[Python-Dev] copy confusion
Alex Martelli
aleax at aleax.it
Tue Jan 11 23:56:26 CET 2005
On 2005 Jan 11, at 23:39, Phillip J. Eby wrote:
...
>> cls = type(x)
>>
>> copier = _copy_dispatch.get(cls)
>> if copier:
>> return copier(x)
...
>> this a bug, or a feature of the revised copy/pickle design?
>
> Looks like a bug to me; it breaks the behavior of classic classes,
> since type(classicInstance) returns InstanceType.
It doesn't, because types.InstanceType is a key in _copy_dispatch and
gets a function that implements old-style classe behavior.
> However, it also looks like it might have been introduced to fix the
> possibility that calling '__copy__' on a new-style class with a custom
> metaclass would result in ending up with an unbound method. (Similar
> to the "metaconfusion" issue being recently discussed for PEP 246.)
>
> ISTM the way to fix both issues is to switch to using x.__class__ in
> preference to type(x) to retrieve the __copy__ method from, although
> this still allows for metaconfusion at higher metaclass levels.
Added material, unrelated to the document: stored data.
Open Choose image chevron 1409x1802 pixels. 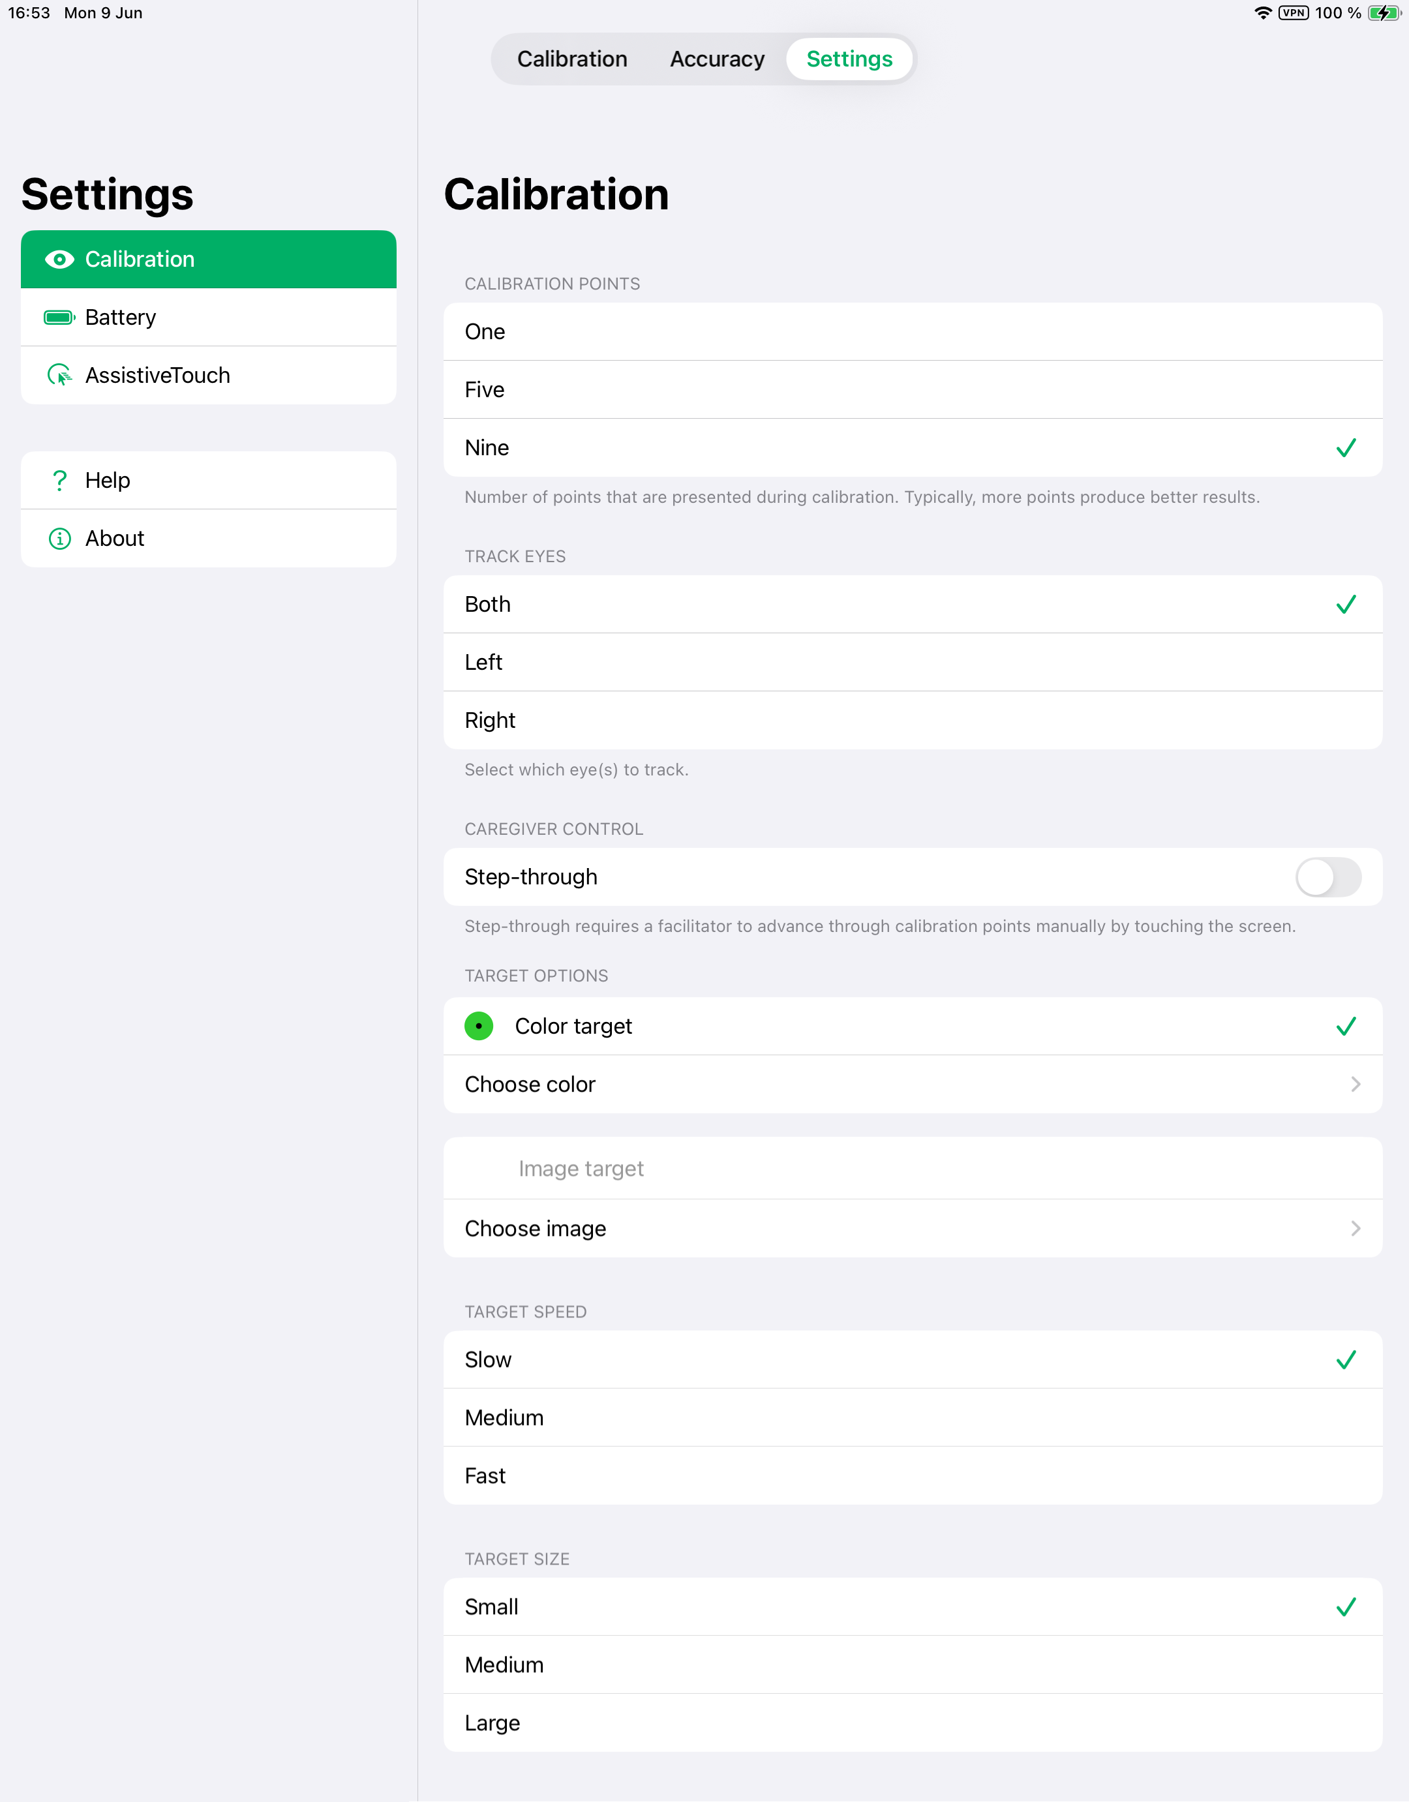tap(1355, 1229)
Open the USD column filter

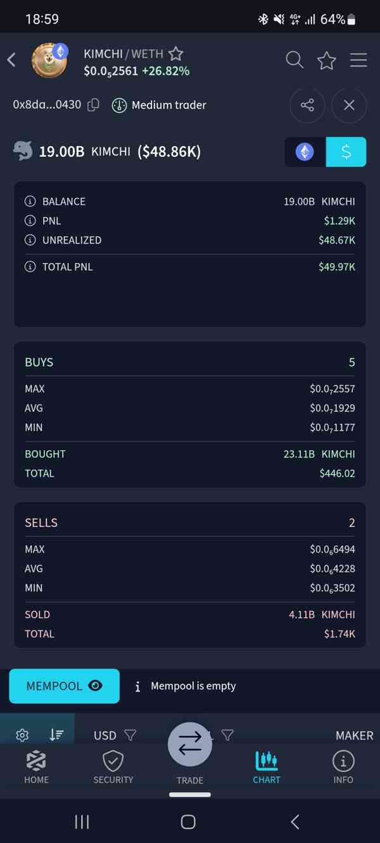pos(130,735)
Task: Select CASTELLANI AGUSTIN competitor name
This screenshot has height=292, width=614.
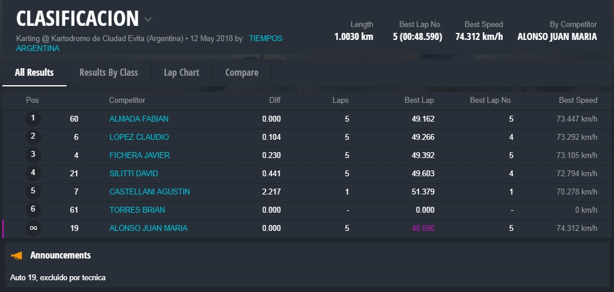Action: click(150, 192)
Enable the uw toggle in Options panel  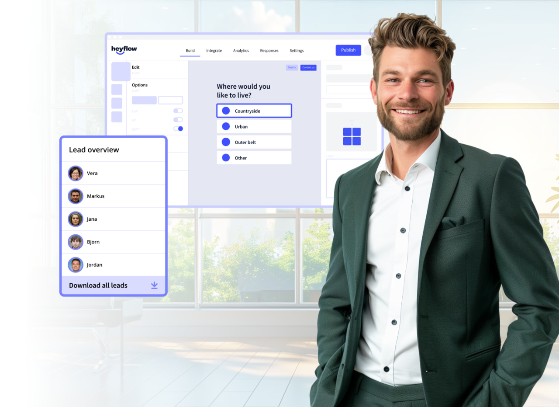click(x=178, y=111)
What "both issues"? There's only one issue, it seems to me -- one of
metaconfusion.
Besides, getattr(x.__class__, '__copy__') would not give backwards
compatibility if x is an old-style instance -- it would miss the
per-instance x.__copy__ if any. Fortunately, _copy_dispatch deals with
that. So changing from type(x) to x.__class__ seems useless.
> Maybe we need a getclassattr to deal with this issue, since I gather
> from Armin's post that this problem has popped up other places besides
> here and PEP 246.
Apparently we do: a bug in a reference implementation in a draft PEP is
one thing, one that lives so long in a key module of the standard
library is quite another.
> (Follow-up: Guido's checkin comment for the change suggests it was
> actually done as a performance enhancement while adding a related
> feature (copy_reg integration), rather than as a fix for possible
> metaconfusion, even though it also has that effect.)
OK, but if Armin is correct about the code in the reference
implementation of pep 246, and I think he is, this is still a bug in
copy.py (though probably not the specific one that bit /f).